I found my current (very loved) purse bag at a Calvin Klein outlet, in the men’s accessory section. Thrilled at my luck! This bag was the miniature of my trusty army green messenger! The one I bought on the streets of the East Village during my butch-in-New-York years! The one with the broken zipper and peeling insides, which was too big for a simple night out!
I had been looking for a bag to fit only my smart phone (I swear, these things are like Get Smart’s shoe phone) my wallet, my keys, and my sunglasses. Why don’t you just use your pockets, I hear all the butches out there saying? Well… and I’ve written about this before, but, the thing is, I wear… women’s jeans now. I mean, they don’t LOOK like women’s jeans. They just look like jeans that fit me, you know? They’re not girly or tight or weirdly patterned or anything. They just don’t give me that blocky-hips-penis-bulge thing. And when you’ve recently lost 40 pounds, you want to be able to see it past the fake bulge. (There’s a time and a place for a fake bulge, or a real bulge, but this post is not it.) And women’s jeans don’t really have pockets, because (as I needed my gf to point out) women carry purses.
Anyway, back to the purse bag. So I found my perfect, tiny, masculine (I thought) messenger, just big enough for said items. And I’ve been carrying it almost daily ever since, casually slung across my blazer/vest combos and good to go.
This past week for the holiday, however, my men’s accessory world was blown wide open, right along with my gay-self-defense-dar. That’s the sixth sense us queers develop when we feel our safety is in question, most often employed when entering bathrooms of the proper (cis- or otherwise defined) gender and when holding hands or displaying affection with our significant people in public.
My gf’s parents – all three of them – moved to New Mexico in the past year. New Mexico remains the state where I have felt the most unsafe of any place in this country that I have traveled. Not that anything has ever happened to me in New Mexico, but I have never received more stares, sneers, or emphasized “Ma’am”s anywhere else, including freakier places like Arizona or Nebraska. I’ve had mothers pull their young daughters away from me in New Mexico. And, most of all, I’ve been told I was in the wrong bathroom every. single. time. I tried to pee in New Mexico.

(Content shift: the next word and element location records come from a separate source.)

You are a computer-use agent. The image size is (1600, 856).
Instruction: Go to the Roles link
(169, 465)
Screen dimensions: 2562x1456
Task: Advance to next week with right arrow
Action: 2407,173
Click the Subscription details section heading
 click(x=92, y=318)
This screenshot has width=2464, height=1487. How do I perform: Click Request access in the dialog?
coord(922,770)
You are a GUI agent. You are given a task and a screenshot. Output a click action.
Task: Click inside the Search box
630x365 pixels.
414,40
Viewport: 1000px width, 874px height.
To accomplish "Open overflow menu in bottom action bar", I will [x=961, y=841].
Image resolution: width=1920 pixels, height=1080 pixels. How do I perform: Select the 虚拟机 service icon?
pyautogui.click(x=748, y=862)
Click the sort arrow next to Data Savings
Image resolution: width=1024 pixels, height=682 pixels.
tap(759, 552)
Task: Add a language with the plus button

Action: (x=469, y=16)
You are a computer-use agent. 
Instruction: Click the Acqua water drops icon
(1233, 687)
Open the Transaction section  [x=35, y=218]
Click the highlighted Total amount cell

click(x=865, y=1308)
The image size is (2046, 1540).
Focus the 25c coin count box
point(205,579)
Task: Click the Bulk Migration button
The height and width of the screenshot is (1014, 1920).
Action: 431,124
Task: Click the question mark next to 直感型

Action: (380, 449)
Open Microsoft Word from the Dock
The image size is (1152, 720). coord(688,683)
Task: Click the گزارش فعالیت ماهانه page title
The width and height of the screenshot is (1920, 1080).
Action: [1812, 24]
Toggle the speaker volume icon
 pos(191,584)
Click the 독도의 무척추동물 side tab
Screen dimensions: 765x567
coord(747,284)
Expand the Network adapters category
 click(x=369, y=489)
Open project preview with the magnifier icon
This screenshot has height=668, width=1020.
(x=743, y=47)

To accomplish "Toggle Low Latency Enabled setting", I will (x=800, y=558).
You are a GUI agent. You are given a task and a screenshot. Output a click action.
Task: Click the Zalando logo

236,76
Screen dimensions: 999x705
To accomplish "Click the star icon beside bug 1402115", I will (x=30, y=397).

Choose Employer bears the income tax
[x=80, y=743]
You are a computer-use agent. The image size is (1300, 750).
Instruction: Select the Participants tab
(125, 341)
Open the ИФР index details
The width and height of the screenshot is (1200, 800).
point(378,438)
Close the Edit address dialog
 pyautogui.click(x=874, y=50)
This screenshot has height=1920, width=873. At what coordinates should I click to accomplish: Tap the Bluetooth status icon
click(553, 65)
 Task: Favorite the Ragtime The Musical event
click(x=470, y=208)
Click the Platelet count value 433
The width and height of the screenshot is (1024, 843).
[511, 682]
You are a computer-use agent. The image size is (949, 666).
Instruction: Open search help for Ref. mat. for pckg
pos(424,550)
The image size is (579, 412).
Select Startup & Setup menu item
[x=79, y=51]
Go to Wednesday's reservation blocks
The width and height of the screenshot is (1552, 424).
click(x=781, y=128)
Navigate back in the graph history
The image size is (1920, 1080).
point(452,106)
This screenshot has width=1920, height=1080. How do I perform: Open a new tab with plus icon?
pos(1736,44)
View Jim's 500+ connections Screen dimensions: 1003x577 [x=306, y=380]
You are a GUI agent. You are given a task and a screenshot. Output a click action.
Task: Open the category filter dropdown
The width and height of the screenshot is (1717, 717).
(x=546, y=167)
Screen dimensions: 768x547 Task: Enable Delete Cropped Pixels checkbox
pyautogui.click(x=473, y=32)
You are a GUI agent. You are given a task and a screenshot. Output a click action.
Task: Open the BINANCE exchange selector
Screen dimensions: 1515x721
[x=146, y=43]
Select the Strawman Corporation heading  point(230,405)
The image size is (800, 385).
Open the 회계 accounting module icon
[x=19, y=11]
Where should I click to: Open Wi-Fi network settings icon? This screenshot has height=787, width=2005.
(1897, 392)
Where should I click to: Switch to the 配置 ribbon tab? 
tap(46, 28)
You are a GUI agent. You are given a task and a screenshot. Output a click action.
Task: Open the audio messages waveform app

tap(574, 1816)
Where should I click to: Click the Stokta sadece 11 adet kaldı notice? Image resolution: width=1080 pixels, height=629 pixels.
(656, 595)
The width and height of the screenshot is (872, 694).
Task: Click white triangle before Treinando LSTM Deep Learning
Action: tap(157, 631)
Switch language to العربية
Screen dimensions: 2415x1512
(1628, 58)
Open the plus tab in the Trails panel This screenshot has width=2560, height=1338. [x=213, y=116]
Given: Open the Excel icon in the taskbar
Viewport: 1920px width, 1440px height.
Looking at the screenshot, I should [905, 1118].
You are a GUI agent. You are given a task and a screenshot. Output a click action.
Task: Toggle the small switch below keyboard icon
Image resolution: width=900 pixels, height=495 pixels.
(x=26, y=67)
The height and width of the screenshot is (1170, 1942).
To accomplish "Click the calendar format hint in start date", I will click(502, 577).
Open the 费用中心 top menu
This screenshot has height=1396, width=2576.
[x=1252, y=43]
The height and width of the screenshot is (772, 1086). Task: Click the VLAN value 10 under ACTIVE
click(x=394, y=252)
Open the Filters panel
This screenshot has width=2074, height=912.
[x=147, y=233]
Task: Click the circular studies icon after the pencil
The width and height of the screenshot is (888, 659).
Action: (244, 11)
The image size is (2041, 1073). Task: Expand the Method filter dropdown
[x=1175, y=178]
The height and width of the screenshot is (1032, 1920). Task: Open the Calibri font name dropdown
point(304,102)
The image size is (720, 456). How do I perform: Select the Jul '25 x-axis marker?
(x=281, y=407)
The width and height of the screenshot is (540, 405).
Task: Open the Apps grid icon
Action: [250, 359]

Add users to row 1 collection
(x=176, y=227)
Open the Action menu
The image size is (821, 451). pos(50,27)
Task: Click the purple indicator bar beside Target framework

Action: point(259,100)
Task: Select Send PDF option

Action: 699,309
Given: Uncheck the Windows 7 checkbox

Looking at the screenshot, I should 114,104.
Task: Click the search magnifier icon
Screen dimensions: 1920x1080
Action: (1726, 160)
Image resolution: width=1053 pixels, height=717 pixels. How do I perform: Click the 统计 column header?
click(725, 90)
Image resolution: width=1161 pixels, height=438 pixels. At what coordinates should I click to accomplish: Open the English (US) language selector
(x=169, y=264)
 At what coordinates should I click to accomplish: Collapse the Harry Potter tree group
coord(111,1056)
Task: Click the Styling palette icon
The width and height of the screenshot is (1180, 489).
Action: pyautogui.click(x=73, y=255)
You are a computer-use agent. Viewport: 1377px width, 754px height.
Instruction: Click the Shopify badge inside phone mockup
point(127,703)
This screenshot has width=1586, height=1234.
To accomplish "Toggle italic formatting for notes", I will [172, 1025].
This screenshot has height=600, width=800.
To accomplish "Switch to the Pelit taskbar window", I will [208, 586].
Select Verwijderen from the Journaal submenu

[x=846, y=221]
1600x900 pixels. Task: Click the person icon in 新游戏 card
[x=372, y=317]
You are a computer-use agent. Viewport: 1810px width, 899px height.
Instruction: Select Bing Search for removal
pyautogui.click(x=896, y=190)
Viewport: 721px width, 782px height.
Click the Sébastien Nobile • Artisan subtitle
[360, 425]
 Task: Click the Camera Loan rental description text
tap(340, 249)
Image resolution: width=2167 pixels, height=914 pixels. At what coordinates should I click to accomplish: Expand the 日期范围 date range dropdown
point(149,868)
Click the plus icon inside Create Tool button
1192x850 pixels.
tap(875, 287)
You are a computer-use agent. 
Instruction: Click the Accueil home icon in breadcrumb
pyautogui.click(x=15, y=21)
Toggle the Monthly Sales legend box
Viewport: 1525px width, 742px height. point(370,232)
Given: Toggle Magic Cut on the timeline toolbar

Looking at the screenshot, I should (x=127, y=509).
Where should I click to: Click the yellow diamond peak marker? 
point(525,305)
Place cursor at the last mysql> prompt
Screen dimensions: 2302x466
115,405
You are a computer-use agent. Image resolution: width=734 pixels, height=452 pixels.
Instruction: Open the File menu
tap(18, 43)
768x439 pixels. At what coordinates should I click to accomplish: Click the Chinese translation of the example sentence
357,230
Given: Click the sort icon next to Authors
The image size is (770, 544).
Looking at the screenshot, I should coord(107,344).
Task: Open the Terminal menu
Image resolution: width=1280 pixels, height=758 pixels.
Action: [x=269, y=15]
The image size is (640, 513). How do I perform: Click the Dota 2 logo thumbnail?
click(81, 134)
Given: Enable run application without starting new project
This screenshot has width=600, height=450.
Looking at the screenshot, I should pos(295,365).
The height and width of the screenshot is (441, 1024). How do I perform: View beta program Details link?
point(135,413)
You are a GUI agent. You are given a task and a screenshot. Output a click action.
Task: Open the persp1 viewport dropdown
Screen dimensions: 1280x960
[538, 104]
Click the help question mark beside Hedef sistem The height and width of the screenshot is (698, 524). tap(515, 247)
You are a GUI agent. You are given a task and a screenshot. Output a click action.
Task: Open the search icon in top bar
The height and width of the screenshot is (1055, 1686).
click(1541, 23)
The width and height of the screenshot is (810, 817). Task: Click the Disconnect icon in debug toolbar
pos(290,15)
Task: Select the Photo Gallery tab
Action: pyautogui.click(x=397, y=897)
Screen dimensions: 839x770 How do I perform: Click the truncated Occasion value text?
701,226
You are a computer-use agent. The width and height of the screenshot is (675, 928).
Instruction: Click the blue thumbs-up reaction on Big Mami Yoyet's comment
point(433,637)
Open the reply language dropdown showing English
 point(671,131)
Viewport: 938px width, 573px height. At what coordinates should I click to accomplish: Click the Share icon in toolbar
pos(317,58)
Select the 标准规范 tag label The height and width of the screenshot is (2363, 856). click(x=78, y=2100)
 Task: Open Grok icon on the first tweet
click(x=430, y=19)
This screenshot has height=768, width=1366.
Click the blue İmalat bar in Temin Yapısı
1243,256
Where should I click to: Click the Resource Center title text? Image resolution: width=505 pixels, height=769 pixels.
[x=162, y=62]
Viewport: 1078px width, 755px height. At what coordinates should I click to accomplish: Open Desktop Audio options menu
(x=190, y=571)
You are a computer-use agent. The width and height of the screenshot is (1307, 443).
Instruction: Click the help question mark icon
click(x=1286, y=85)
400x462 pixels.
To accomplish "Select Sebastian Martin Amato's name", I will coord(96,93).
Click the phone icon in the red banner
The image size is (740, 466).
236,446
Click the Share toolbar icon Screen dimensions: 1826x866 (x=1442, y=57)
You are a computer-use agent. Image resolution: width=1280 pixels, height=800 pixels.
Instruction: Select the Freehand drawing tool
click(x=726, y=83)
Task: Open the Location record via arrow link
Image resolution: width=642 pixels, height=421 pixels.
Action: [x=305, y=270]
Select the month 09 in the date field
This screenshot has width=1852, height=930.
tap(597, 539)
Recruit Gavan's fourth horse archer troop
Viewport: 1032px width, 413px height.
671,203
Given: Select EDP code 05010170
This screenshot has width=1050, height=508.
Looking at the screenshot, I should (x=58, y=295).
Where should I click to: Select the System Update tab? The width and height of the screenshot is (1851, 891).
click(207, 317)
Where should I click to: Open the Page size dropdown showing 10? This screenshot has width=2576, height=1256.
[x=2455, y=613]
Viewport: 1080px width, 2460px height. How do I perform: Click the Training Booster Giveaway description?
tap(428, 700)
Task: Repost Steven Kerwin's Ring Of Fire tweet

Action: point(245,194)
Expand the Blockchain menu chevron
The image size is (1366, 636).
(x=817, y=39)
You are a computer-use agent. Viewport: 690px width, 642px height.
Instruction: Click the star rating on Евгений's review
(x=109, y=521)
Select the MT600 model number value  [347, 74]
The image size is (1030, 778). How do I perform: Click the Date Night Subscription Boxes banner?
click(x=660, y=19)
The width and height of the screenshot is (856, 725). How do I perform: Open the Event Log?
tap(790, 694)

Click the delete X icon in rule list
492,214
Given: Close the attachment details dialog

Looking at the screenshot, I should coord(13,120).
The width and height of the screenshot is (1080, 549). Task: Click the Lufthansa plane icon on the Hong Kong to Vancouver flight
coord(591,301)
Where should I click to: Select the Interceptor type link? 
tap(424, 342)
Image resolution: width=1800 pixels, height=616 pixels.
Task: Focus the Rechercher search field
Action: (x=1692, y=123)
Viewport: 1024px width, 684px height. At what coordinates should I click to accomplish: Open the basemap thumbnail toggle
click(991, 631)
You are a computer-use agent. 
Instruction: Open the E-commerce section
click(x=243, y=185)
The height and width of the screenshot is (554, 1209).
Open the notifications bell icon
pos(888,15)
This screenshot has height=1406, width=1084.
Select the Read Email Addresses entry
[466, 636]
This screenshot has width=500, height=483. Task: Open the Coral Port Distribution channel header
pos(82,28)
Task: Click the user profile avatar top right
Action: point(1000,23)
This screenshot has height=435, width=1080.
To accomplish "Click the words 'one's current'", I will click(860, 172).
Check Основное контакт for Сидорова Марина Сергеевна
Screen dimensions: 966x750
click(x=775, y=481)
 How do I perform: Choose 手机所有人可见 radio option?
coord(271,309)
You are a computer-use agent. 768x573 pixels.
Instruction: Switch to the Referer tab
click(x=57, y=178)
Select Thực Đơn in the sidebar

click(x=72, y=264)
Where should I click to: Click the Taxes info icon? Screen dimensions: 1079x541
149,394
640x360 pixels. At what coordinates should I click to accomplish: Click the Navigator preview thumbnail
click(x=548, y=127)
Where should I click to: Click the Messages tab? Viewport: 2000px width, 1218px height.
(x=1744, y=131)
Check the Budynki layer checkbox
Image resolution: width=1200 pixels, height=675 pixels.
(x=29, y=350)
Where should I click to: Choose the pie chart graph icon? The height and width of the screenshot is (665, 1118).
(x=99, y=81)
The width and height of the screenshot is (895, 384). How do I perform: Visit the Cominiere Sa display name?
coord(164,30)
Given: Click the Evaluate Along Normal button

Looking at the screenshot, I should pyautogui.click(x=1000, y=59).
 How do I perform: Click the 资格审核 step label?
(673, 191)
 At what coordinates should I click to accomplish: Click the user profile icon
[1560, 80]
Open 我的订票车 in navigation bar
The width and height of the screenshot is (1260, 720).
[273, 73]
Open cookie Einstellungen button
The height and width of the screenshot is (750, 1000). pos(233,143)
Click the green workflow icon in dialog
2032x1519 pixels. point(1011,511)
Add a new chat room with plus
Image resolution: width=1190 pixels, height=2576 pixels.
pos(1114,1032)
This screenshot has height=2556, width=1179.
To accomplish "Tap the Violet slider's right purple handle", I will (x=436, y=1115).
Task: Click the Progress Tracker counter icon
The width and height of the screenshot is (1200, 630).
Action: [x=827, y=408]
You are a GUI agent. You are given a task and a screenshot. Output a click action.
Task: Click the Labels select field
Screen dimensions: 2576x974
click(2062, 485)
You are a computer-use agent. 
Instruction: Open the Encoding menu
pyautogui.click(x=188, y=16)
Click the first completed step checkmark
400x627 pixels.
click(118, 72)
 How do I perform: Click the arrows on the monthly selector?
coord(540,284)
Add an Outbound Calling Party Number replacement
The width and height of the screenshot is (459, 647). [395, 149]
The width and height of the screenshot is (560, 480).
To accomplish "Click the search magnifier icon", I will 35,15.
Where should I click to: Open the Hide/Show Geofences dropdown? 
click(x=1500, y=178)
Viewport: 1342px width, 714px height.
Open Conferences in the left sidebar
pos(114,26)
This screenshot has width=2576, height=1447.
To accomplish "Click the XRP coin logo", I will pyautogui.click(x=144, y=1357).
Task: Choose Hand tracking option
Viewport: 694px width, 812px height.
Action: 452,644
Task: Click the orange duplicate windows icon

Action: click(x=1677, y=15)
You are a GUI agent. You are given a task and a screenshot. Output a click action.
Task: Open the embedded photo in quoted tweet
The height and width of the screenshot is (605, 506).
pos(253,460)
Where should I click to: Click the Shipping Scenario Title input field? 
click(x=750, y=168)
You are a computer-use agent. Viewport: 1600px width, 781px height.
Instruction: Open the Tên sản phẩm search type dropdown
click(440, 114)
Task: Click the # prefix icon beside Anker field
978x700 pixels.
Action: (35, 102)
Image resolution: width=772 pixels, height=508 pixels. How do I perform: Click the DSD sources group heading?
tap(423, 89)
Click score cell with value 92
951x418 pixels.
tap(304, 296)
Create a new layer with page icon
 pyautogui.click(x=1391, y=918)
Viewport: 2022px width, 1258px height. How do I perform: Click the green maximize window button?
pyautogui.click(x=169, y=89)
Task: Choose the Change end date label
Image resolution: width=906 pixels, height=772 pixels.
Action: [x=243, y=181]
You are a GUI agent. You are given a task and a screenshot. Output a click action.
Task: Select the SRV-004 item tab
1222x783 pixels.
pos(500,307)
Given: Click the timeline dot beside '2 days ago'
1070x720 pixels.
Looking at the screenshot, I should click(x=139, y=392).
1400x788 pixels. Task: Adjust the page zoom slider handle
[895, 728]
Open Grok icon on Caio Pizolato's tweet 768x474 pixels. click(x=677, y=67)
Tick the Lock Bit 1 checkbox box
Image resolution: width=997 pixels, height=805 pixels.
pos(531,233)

But not this past week. Even though I peed probably 25 times or more all across the Southern and Northern parts of the state. Not when I’m wearing my tiny man bag. Because it looks like a purse.
Now, the rest of my appearance was most assuredly masculine. Same spikey hair. Same men’s blazer/sweater combo. True, I’ve never passed from the front (due to the pretty eyes) but from behind, my six foot frame gets sir’d all over the place. In Vegas last month I even had a man from the bar chase me into the ladies waiting area just to “keep a bro from messin’”. But with my little bag across my shoulders, I have apparently stepped into the unspoken world of feminine agreement. I have made myself harmless, non-threatening, just another dowdy woman with short hair and no makeup.
One would think I would either a) relish the safety of my sudden stealth or b) chuck the purse as far from me as possible to regain my manly composure. I’m surprised at myself, and a little bit proud, to realize that even if some people think it’s a purse, I don’t really care. I like my bag. It holds my stuff. The younger, angrier me would have been up in arms about the ridiculousness of gender oppression, yadda yadda. The younger, more insecure me would have immediately felt like I was doing something wrong in the butch universe, and reverted to a wallet with a chain. But the current me, the me that’s trying to figure out my own style, the me that’s choosing clothes and experiences because they’re right for me and not because “I’m supposed to”, this me likes where I’m headed. Purse or no. So I guess I lied earlier – it’s not so terrible. It’s an uplifting realization – the journey is actually getting me somewhere.